- Why Research
- Our Impact
- Get Involved
- About BCRF
- Contact Us
- Cancer Divides. We Unite.
You are here
Katherine L. Nathanson, MD
Professor, Department of Medicine
Co-Leader, Cancer Control and Prevention Program
Associate, Director for Population Sciences
Deputy Director, Abramson Cancer Center
Perelman School of Medicine
University of Pennsylvania
Seeking to improve breast cancer risk assessment in high-risk women.
Studies are conducted to evaluate breast cancers caused by mutations in uncommon breast cancer genes to gain insight into more personalized therapies.

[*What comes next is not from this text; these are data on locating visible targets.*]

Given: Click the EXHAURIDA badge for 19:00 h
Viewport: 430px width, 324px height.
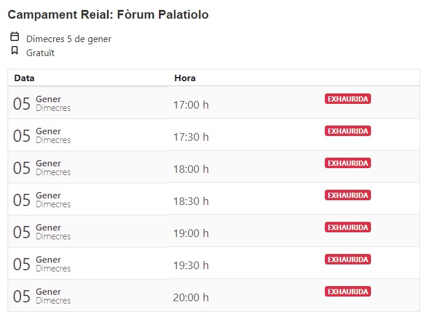Looking at the screenshot, I should pyautogui.click(x=348, y=227).
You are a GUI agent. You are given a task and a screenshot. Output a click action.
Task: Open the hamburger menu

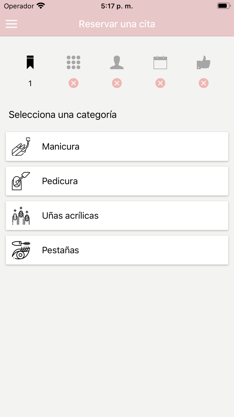pos(11,24)
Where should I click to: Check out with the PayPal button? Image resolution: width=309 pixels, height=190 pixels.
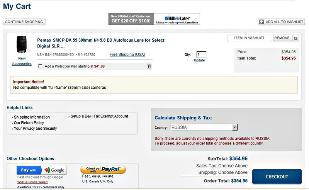pos(103,170)
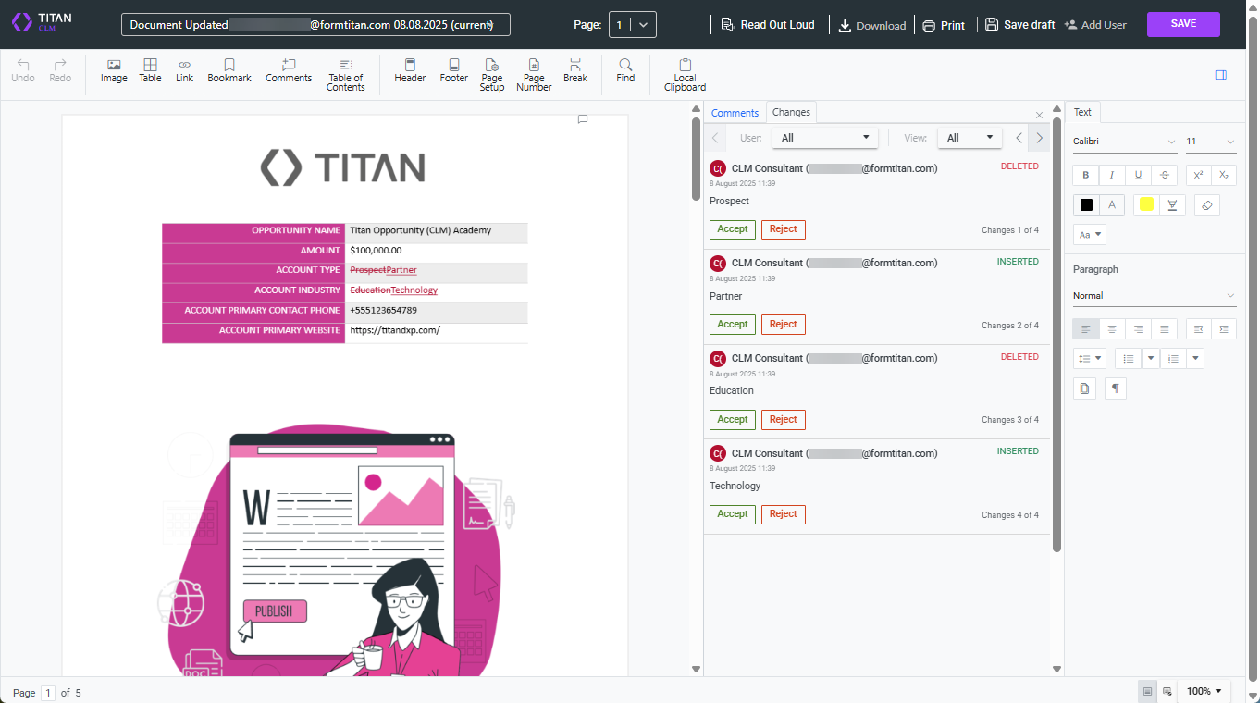Switch to the Changes tab
Image resolution: width=1260 pixels, height=703 pixels.
[791, 112]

These studies are advancing our understanding of the role of moderate penetrance gene mutations and how common variation influences breast cancer susceptibility.

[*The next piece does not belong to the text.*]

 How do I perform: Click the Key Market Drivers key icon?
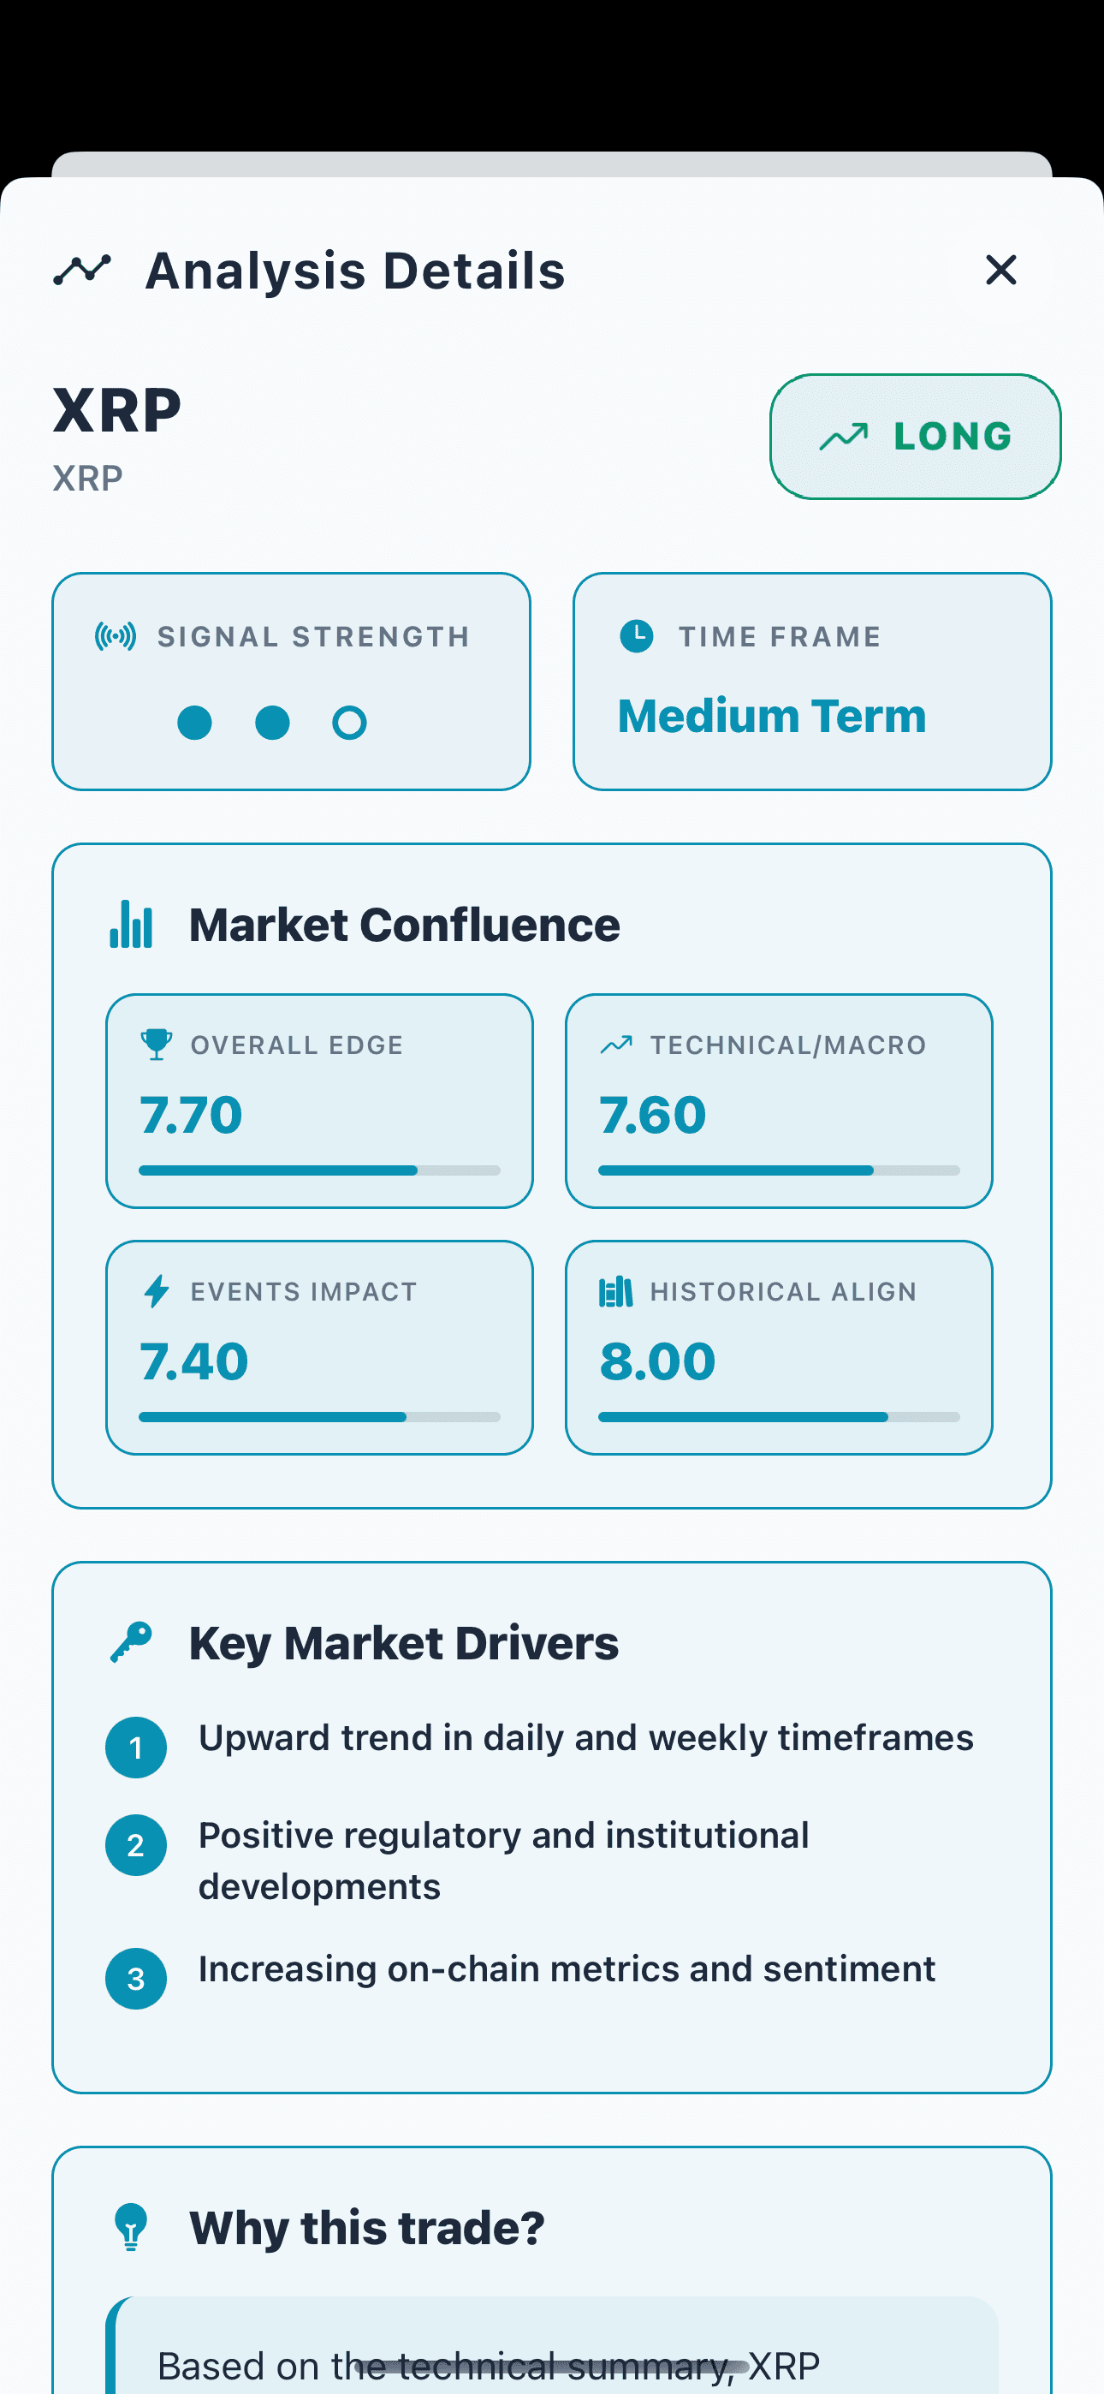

The focus of Dr. Nathanson's BCRF research is on the contribution of mutations in multiple genes to breast cancer susceptibility. Although some of her research involves the most commonly mutated genes in hereditary breast cancer, BRCA1 and BRCA2, much of her current work centers on understanding the role of other, low to moderate penetrance genes.
Although mutations in these genes do not present the same level of risk as those in BRCA1 or BRCA2, commercially available tests are now available through a number of clinical genetic testing laboratories without a true understanding of the level of cancer risk imposed by the mutations.

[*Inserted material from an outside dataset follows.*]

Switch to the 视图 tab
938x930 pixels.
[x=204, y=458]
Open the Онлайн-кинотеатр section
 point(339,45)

Thus, the focus of Dr. Nathanson's BCRF research is to apply advanced DNA sequencing technologies to assess the contribution of the mutations in these genes to risk of disease in high-risk women (e.g., early-onset breast cancer, women with multiple primary cancers including breast cancer, and a strong family history).
Additional ongoing studies with BCRF colleagues Fergus Couch, Kenneth Offit, James Ford, and Judy Garber are simultaneously assessing high-risk breast cancer families to identify new breast cancer susceptibility genes. In the coming year, they will classify BRCA1 and BRCA2 breast cancers based on the likelihood they will respond to DNA damaging agents, like cisplatin and or immunotherapy. Results of these efforts will significantly inform our understanding of hereditary breast cancer and treatment options.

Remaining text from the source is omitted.